Henry Taylor is a celebrated and prolific American painter who focuses primarily on portraiture. Among his best-known work is a portrait of Cicely Tyson and Miles Davis in front of the White House, called “Cicely and Miles Visit the Obamas.”
Taylor’s stunning acrylic pieces examine inequality, homelessness, poverty, and the structural racism faced by Black Americans.
Taylor, a leader in the Los Angeles modern art scene, has been diversifying his mediums of late, with works including African-style tribal masks constructed from painted Clorox bleach bottles and broomsticks.

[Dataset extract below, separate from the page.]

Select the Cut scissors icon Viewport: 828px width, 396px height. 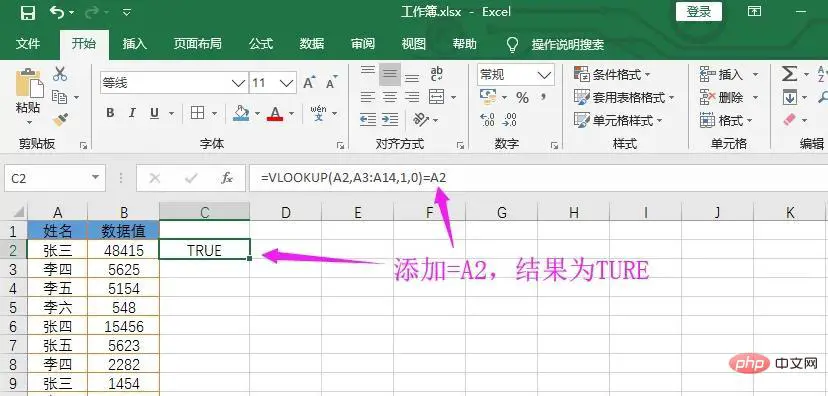pyautogui.click(x=60, y=74)
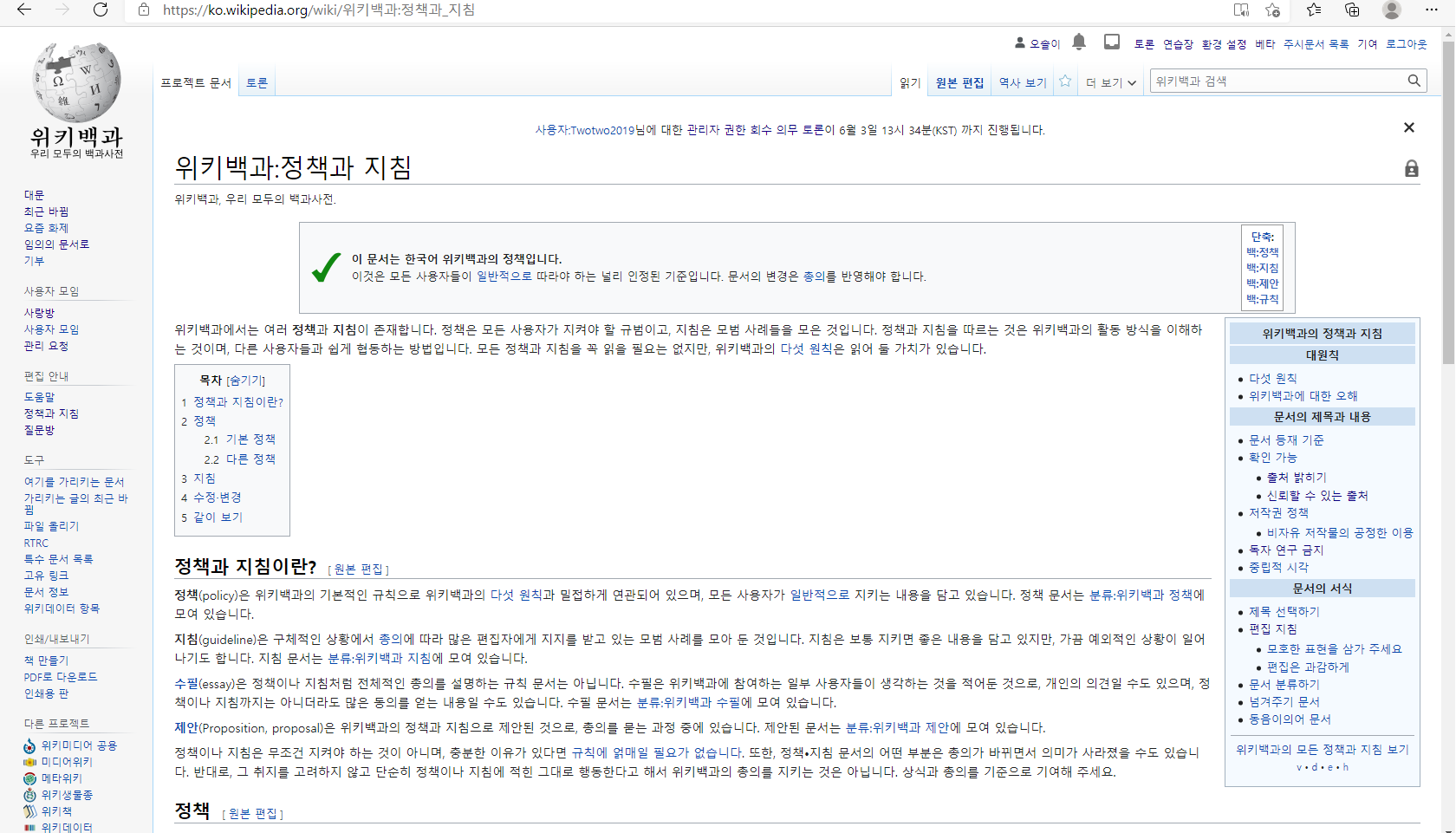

Henry Taylor is a celebrated and prolific American painter, focusing primarily on portraiture that often grapples with sociocultural issues in America. His work plays with time, likeness, and bold, powerful colors and shapes, and has made a strong mark in the art scene for over two decades.
Taylor’s portraiture sees him diving deep into the close relationships he’s forged with friends, family, strangers, celebrities, and public figures. From his nieces and nephews to Michelle Obama and Drake, the figures he depicts are empathetic, colorful, and frenetic.
Whether it’s a tongue-in-cheek play on words, a moment of violence, or a personal moment of stillness, Taylor paints the ordinary, the topical, and everything in between. Individuals can appear as they were, or can be juxtaposed into imagined moments that defy time and era, as in 2017’s “Cicely and Miles Visit the Obamas,” his portrait of Cicely Tyson and Miles Davis in front of the Obama White House.
His more recent work has drifted away from painting and towards mixed media sculpture, where he takes and repurposes found objects to make installations like 2011’s “It’s Like a Jungle,” composed of bleach bottles and broomsticks painted and arranged to resemble African tribal masks.